Return the records verbatim, from the line holding "Screen dimensions: 679x382" through the line holding "Action: (118, 64)", inclusive. Leave out the pictures.
** Start of Task data **
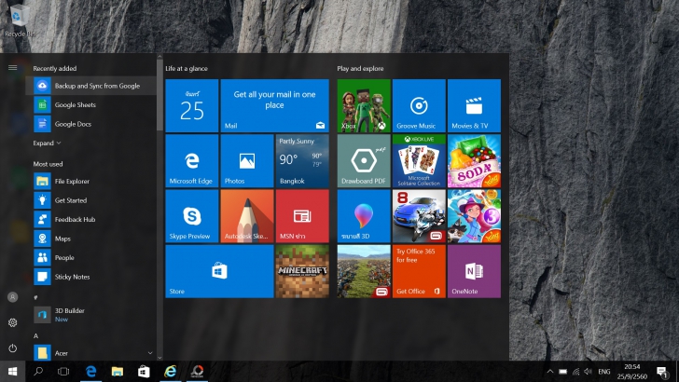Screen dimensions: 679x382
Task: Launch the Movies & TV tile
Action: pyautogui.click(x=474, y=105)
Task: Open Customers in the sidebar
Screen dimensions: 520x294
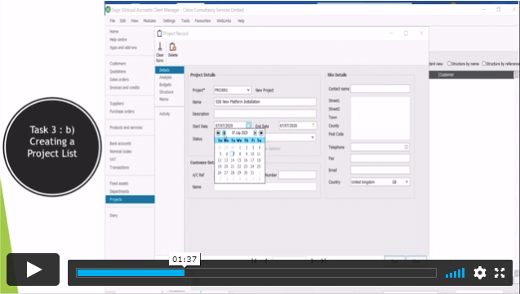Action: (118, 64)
** End of Task data **
** Start of Task data **
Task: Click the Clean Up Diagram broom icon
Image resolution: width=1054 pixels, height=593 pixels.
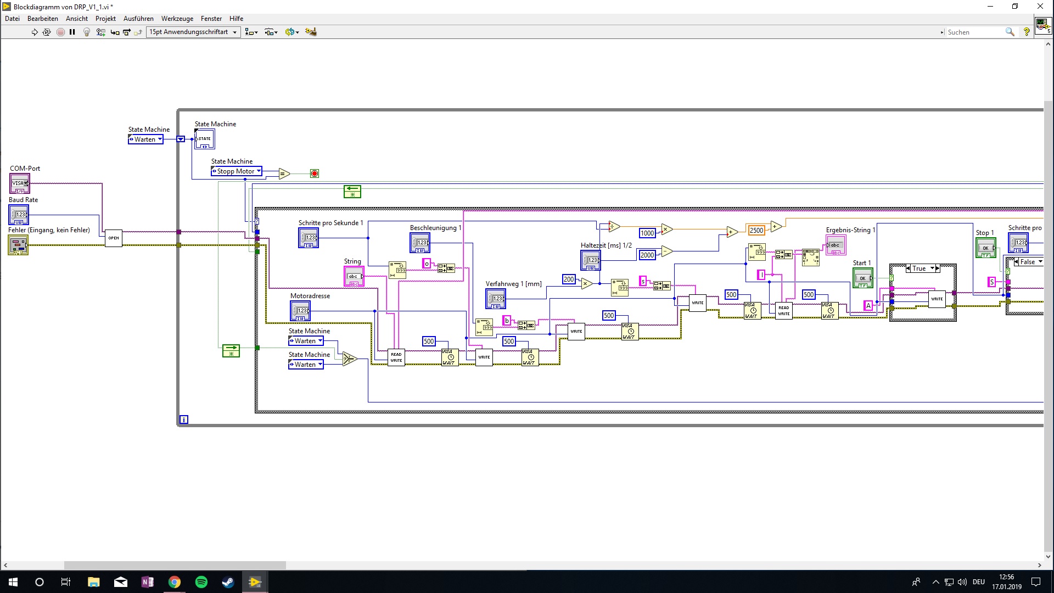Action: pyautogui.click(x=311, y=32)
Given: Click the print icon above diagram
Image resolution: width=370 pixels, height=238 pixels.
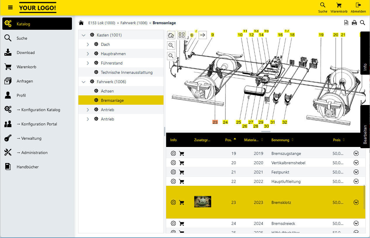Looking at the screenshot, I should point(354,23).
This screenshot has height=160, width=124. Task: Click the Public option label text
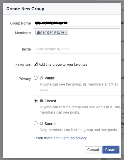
** End of Task data **
■ Task result
Screen dimensions: 679x382
Task: Launch the Movies & TV tile
Action: pyautogui.click(x=474, y=105)
Task: Open Customers in the sidebar
Screen dimensions: 520x294
Action: (118, 64)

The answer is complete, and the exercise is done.